Israel extends land grabs and genocide in West Bank

While Israel continues to massacre Palestinians in Gaza during the so-called “ceasefire”, at times killing over 20 people a day, it is also stepping up the ethnic cleansing of Palestinians in the West Bank.

New laws announced this month by the Israeli government remove restrictions that have prevented Israeli settlers buying land in the West Bank’s Areas A and B.

Since the Oslo Accords in 1993 this land, where all major Palestinian cities and towns are located, has been under the control of the Palestinian Authority.

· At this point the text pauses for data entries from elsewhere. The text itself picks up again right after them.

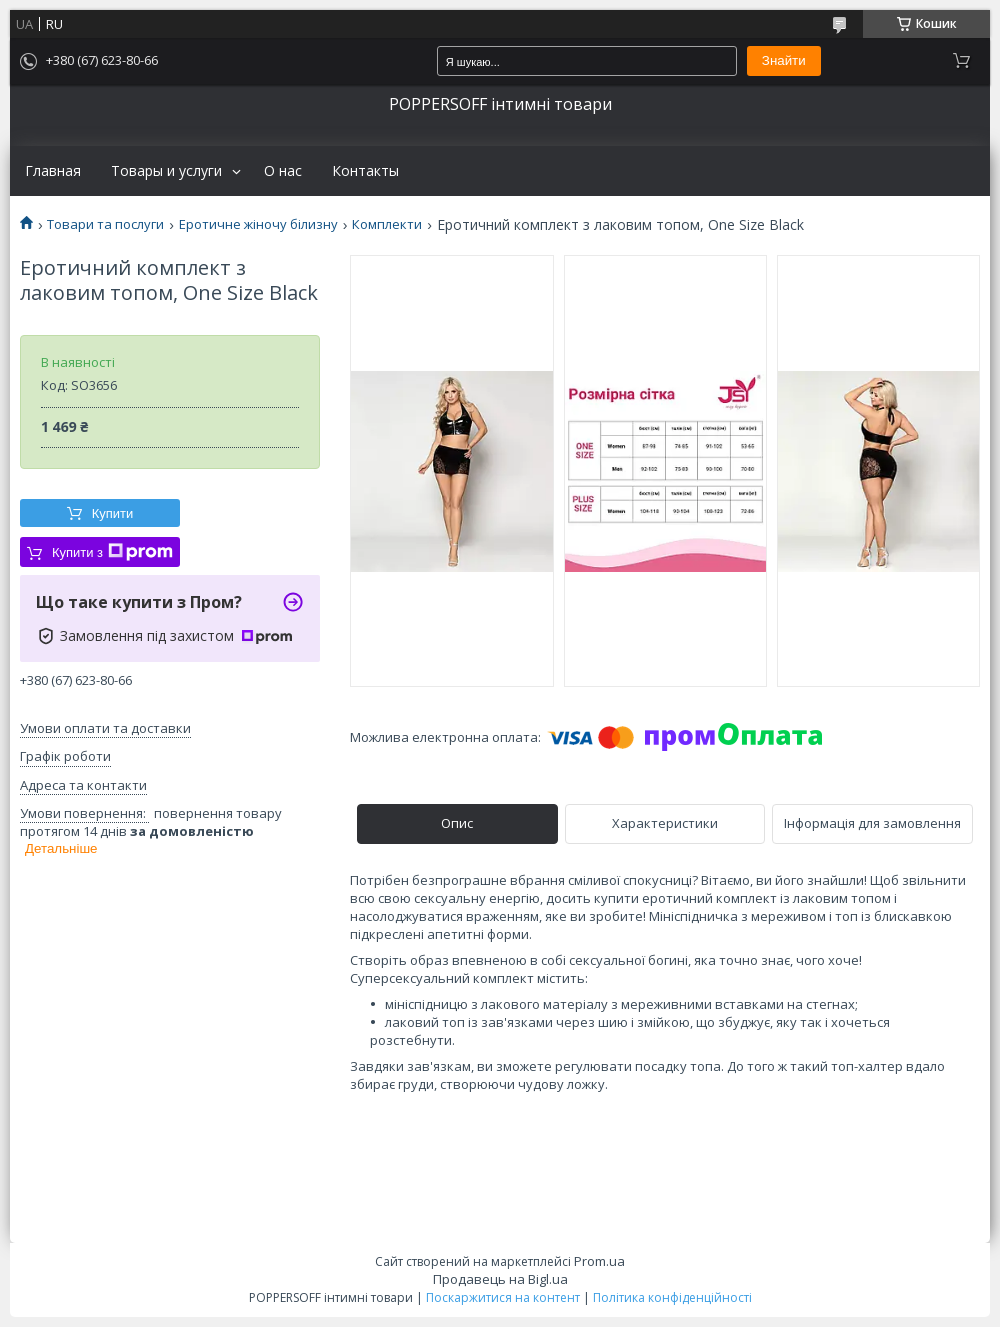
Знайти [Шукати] (784, 60)
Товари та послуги (105, 224)
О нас (283, 171)
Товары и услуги (166, 171)
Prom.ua (599, 1261)
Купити (113, 513)
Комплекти (387, 224)
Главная (53, 171)
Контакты (365, 171)
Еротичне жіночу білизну (258, 224)
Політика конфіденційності (672, 1297)
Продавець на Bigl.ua (500, 1279)
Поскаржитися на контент (503, 1297)
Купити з (112, 552)
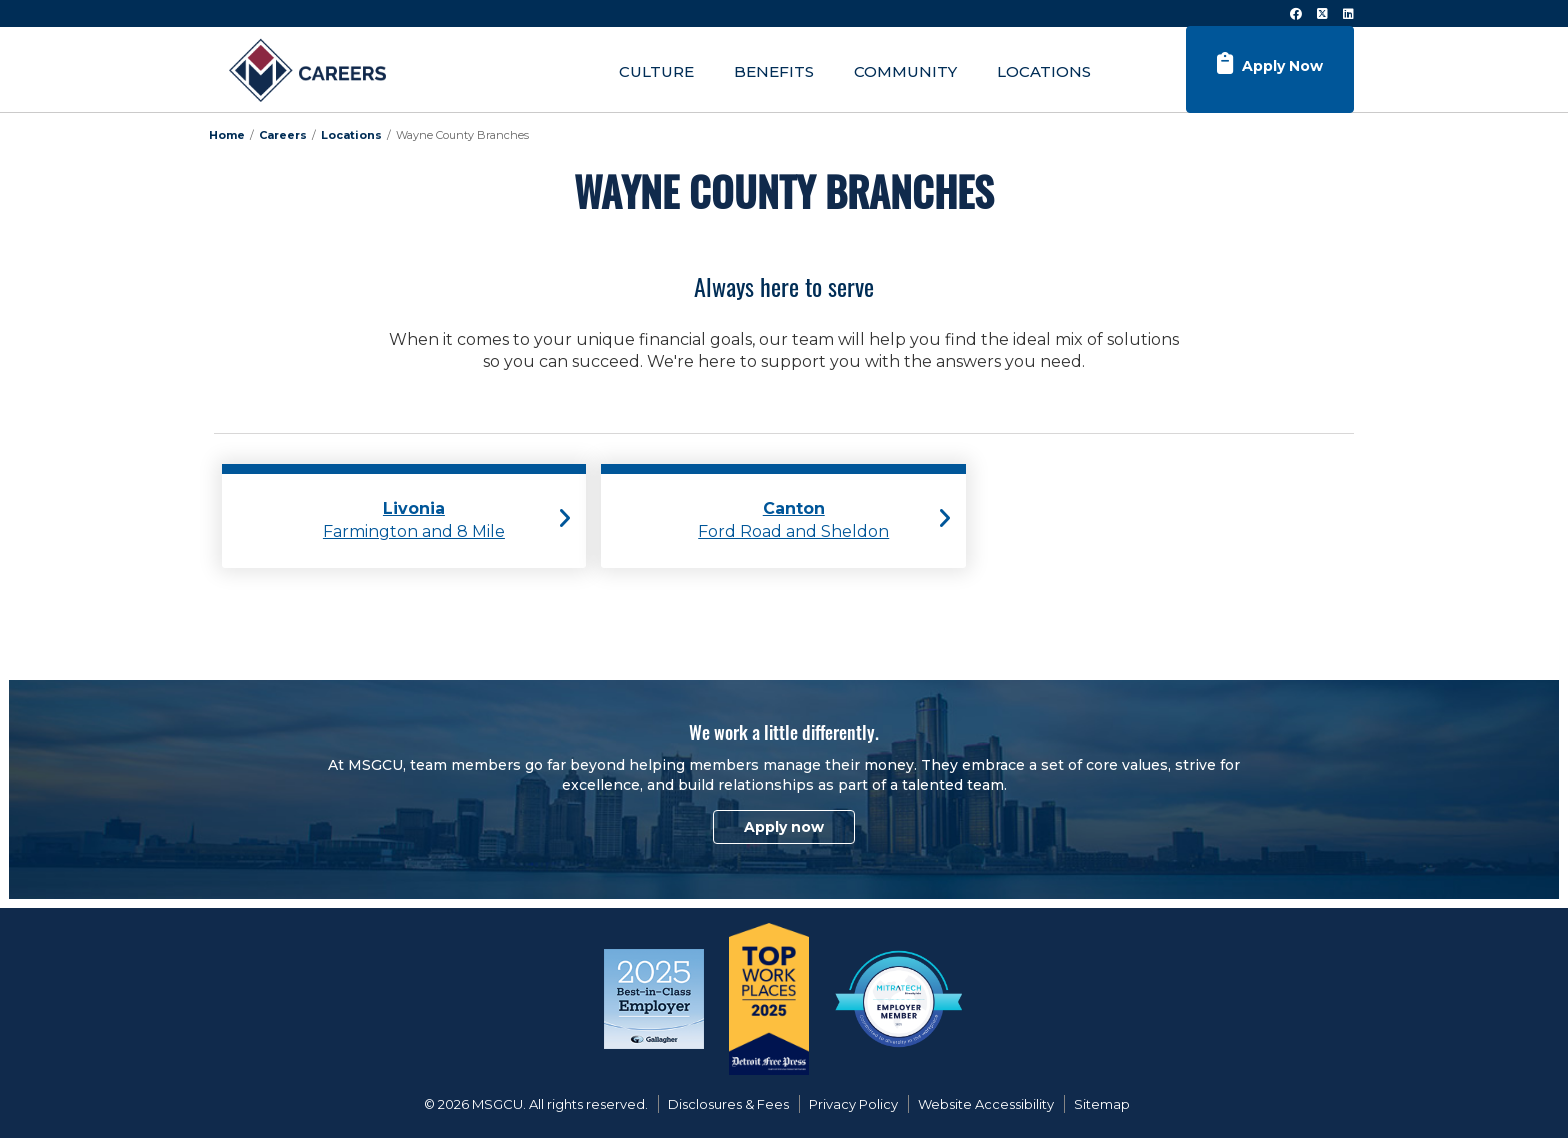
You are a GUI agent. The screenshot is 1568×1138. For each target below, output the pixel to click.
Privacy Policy (853, 1104)
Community (905, 71)
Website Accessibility (986, 1104)
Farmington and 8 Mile (414, 520)
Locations (1044, 71)
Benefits (774, 71)
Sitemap (1102, 1104)
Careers (283, 135)
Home (227, 135)
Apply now (784, 827)
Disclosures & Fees (728, 1104)
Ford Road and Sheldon (793, 520)
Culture (656, 71)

Now building permits will be controlled by the Israeli Civil Administration—run by far-right Israeli Minister Bezalel Smotrich—instead of Palestinian authorities. This will extend Palestinian dispossession and settler land grabs.

It follows an increase in violent settler attacks that recently wiped out the village of Ras ‘Ein al ‘Auja in the Jordan Valley near Jericho, evicting all 135 Palestinian Bedouin families making up about 650 people living there.

It was the last village left in the area following a settler campaign of arson, theft and poisoning of livestock. As a result of its destruction settlers now have complete control of 250 square kilometres.

Solidarity spoke to a Palestinian activist from the West Bank who explained, “This is the worst period ever, at least since the second Intifada [which ended in 2005]. The occupation is enforcing new laws and rules every single day. It affects the daily life of any Palestinian living in the West Bank.

“The thing that is really out of control is the settler attacks. Ben-Gvir [Israeli Minister of National Security] decided that all settlers should be armed. So now, groups of at least ten settlers, usually guarded by two or three Israeli soldiers, can go into any village. They attack the elderly, children, they burn olive trees.

“And it’s not just villages. The other day there were 20 settlers in their cars inside the city of Ramallah. That’s the one city where the PA is supposed to be a bit safer and controlled by Palestinian police. And [the settlers] burned over 50 cars.”

Al Jazeera reported last month, “Every week, there is an average of nine Palestinians killed, 88 more injured, 180 arrested … an average of 100 Israeli settler attacks, 300 military raids and assaults and 10 demolitions of Palestinian homes and property.”

Settlements

Illegal settlement construction is accelerating. In December the Israeli Land Authority invited bids to build 3400 new houses in the E1 area settlement project that will effectively cut the West Bank in two. Smotrich boasted that this “buries the idea of a Palestinian state”.

As the activist from the West Bank told Solidarity, “Before 7 October, there used to be around 70 checkpoints in the West Bank. After, there are around 300 active checkpoints. And then they added more gates.

“So there are around 910 gates right now. The entire West Bank has 480 Palestinian villages and towns. So you have nearly twice as many gates [to go through] in order for you to go into these villages and come out.”

Palestinians can be forced to wait for hours at gates and checkpoints, due to arbitrary closures imposed by occupying Israeli troops protecting the movements of settlers.

“From Nablus to Ramallah there is a road that used to take 45 minutes to an hour to travel. Now it’s taking six, seven hours. So a lot of time people can’t even get to work.

“And the settlers close the roads. I saw a ten-year-old [settler] kid with a gun the last time I came to Jericho, it was crazy.

“If you visualise the amount of land that is being taken every single day since 7 October, they have a feeling that they can get away with anything. So I think in the long term it will either result in displacement of the entire population, or Palestinians will be trapped in these very, very bad areas in very small regions.

“The recognition [of a Palestinian state at the UN General Assembly] doesn’t mean anything. One of my friends said, ‘so now what? I go to the checkpoint and I say, no, you can’t do that. Because I’m standing in a land that is recognised by the international community?’ It means nothing to the Palestinians.”

Anthony Albanese voiced token opposition to Israel’s efforts at dispossession in the West Bank during Isaac Herzog’s visit. But the Australian government’s ties with Israel make it complicit in its policies of genocide and ethnic cleansing.

We need to keep building the Palestine solidarity movement to force sanctions on Israel and demand an end to its brutal policies of occupation and apartheid–not just in Gaza but also in the West Bank and across all of Palestine.